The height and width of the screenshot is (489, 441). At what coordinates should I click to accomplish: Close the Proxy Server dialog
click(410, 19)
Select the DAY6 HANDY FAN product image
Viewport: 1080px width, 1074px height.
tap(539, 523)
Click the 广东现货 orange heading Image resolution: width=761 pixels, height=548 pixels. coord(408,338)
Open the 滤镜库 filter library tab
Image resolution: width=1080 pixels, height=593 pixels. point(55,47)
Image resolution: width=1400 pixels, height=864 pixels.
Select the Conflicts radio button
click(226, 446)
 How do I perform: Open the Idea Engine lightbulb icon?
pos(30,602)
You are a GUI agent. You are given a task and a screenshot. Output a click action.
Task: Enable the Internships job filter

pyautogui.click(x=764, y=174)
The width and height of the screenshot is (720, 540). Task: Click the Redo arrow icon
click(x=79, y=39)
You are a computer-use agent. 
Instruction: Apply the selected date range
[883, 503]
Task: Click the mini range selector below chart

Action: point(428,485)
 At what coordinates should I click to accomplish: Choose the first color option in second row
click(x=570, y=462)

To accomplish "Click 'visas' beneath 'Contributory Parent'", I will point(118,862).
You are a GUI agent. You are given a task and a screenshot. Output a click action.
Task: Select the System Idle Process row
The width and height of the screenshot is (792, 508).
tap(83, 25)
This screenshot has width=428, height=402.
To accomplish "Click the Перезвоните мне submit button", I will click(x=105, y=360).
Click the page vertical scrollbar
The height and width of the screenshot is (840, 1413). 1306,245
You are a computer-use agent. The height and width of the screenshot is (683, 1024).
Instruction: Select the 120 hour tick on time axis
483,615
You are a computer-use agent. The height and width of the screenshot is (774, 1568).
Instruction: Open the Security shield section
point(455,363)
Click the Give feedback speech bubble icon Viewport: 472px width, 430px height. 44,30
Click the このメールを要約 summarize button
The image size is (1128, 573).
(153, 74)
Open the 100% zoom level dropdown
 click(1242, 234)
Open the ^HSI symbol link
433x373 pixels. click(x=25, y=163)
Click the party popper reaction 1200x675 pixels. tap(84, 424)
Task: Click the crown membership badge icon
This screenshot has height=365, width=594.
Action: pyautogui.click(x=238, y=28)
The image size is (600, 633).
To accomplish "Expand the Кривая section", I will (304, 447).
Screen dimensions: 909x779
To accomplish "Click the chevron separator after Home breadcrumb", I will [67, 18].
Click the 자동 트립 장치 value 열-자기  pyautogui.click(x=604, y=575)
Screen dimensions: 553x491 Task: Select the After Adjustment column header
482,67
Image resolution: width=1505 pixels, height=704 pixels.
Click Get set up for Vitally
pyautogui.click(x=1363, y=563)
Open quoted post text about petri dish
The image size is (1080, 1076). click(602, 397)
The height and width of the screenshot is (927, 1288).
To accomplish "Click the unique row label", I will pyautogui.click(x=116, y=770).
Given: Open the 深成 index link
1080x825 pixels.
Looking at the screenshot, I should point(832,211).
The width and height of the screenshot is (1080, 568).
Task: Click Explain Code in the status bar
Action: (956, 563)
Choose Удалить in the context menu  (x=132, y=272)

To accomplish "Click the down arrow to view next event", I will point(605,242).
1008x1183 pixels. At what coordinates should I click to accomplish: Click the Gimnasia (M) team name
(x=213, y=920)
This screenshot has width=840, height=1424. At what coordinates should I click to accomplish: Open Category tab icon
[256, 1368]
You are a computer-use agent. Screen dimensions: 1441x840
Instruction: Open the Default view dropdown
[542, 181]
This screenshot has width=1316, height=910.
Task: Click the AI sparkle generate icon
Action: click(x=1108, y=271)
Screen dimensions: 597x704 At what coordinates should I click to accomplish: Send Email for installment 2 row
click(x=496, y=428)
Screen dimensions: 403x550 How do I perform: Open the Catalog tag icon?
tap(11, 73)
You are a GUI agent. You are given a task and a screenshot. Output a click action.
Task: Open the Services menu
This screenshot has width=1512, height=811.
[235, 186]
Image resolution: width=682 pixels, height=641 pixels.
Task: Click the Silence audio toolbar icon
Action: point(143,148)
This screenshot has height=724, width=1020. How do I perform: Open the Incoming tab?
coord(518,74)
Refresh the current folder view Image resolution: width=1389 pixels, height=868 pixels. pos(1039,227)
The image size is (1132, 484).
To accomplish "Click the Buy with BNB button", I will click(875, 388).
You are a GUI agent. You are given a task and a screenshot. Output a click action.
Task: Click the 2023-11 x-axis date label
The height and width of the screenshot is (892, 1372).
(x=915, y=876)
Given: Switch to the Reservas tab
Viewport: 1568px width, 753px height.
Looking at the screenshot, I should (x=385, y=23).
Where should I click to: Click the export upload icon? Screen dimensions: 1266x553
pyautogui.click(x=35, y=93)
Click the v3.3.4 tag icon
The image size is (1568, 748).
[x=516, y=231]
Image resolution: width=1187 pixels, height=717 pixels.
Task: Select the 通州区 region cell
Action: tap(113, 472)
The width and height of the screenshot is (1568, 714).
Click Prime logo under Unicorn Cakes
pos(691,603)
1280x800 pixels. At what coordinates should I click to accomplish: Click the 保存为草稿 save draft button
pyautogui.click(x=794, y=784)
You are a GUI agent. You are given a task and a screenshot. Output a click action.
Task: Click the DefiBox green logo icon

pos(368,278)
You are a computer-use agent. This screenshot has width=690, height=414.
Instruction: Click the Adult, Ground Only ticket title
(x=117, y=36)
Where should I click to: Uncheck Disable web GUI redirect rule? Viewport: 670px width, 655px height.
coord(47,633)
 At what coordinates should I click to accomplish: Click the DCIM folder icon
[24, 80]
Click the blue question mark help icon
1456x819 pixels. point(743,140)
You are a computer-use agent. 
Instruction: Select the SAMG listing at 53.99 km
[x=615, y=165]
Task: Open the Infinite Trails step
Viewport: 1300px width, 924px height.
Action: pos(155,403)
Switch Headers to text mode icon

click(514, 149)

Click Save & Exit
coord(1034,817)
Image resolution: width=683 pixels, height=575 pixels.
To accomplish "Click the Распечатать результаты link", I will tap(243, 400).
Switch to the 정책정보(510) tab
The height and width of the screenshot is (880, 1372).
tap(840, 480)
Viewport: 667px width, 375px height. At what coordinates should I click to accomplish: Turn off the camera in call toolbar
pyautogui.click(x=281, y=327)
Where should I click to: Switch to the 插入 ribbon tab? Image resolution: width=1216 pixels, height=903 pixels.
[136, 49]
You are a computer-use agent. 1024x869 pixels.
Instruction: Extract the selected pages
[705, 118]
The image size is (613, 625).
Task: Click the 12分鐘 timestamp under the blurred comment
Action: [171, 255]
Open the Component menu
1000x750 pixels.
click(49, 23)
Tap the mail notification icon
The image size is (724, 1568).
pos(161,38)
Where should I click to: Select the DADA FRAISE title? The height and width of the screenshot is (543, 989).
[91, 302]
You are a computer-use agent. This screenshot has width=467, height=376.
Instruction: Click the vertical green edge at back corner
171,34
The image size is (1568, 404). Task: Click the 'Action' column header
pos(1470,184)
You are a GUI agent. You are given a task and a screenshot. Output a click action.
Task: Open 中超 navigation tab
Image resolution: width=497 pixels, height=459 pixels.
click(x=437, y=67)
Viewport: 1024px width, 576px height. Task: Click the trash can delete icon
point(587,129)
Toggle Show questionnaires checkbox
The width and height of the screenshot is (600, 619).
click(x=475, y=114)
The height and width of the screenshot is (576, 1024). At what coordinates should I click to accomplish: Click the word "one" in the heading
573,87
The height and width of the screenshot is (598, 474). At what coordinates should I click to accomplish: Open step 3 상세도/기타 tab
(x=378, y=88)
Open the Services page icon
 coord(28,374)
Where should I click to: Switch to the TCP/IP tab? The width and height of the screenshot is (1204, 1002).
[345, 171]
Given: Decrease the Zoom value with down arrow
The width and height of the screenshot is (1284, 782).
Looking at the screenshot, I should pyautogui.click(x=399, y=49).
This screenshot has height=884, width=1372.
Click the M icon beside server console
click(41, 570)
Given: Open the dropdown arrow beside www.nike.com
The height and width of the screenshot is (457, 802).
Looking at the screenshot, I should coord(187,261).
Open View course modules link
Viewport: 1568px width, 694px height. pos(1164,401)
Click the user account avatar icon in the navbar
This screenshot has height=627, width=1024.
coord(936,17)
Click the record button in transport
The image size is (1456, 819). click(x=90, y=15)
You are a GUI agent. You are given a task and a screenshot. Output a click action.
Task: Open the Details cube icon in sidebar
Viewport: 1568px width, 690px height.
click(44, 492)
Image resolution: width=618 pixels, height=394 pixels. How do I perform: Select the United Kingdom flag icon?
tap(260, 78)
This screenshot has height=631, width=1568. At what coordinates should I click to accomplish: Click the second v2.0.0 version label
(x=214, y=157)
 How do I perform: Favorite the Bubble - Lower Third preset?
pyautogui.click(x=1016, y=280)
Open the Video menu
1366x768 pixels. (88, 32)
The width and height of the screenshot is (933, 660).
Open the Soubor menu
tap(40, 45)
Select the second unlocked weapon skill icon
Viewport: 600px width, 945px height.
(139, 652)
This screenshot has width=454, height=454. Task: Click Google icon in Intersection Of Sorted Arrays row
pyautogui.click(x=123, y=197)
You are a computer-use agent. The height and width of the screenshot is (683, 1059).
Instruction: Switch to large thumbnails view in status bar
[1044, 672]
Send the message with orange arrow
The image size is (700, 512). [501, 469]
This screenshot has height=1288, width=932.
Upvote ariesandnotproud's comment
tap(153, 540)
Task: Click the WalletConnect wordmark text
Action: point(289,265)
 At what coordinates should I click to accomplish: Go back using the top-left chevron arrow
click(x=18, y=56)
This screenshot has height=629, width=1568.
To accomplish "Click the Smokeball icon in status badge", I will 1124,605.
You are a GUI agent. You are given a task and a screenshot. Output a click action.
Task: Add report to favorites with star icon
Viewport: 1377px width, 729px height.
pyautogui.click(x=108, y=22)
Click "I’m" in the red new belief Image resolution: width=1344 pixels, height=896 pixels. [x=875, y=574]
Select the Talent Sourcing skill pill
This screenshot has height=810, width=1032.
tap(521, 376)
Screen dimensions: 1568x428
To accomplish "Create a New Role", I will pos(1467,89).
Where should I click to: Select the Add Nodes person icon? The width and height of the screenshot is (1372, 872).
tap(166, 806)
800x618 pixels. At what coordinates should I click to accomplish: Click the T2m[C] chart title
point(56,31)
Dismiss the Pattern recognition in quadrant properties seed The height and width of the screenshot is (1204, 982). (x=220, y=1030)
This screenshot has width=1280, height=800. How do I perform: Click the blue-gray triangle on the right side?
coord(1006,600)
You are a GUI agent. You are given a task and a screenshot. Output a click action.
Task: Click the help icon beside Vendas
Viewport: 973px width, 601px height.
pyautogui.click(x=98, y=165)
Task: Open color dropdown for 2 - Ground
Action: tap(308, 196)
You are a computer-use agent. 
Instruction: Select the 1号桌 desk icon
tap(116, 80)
□ □ □ □ □ □ □
- **Task brief**
Copy out the part of the records above that opens with the line containing "Given: Open the dropdown" and closes with the line containing "pyautogui.click(x=123, y=197)", including both of those lines and reproducing every line character for character.

- **Written solution**
Given: Open the dropdown arrow beside www.nike.com
The height and width of the screenshot is (457, 802).
Looking at the screenshot, I should coord(187,261).
Open View course modules link
Viewport: 1568px width, 694px height. pos(1164,401)
Click the user account avatar icon in the navbar
This screenshot has height=627, width=1024.
coord(936,17)
Click the record button in transport
The image size is (1456, 819). click(x=90, y=15)
You are a GUI agent. You are given a task and a screenshot. Output a click action.
Task: Open the Details cube icon in sidebar
Viewport: 1568px width, 690px height.
click(44, 492)
Image resolution: width=618 pixels, height=394 pixels. How do I perform: Select the United Kingdom flag icon?
tap(260, 78)
This screenshot has height=631, width=1568. At what coordinates should I click to accomplish: Click the second v2.0.0 version label
(x=214, y=157)
 How do I perform: Favorite the Bubble - Lower Third preset?
pyautogui.click(x=1016, y=280)
Open the Video menu
1366x768 pixels. (88, 32)
The width and height of the screenshot is (933, 660).
Open the Soubor menu
tap(40, 45)
Select the second unlocked weapon skill icon
Viewport: 600px width, 945px height.
(139, 652)
This screenshot has width=454, height=454. Task: Click Google icon in Intersection Of Sorted Arrays row
pyautogui.click(x=123, y=197)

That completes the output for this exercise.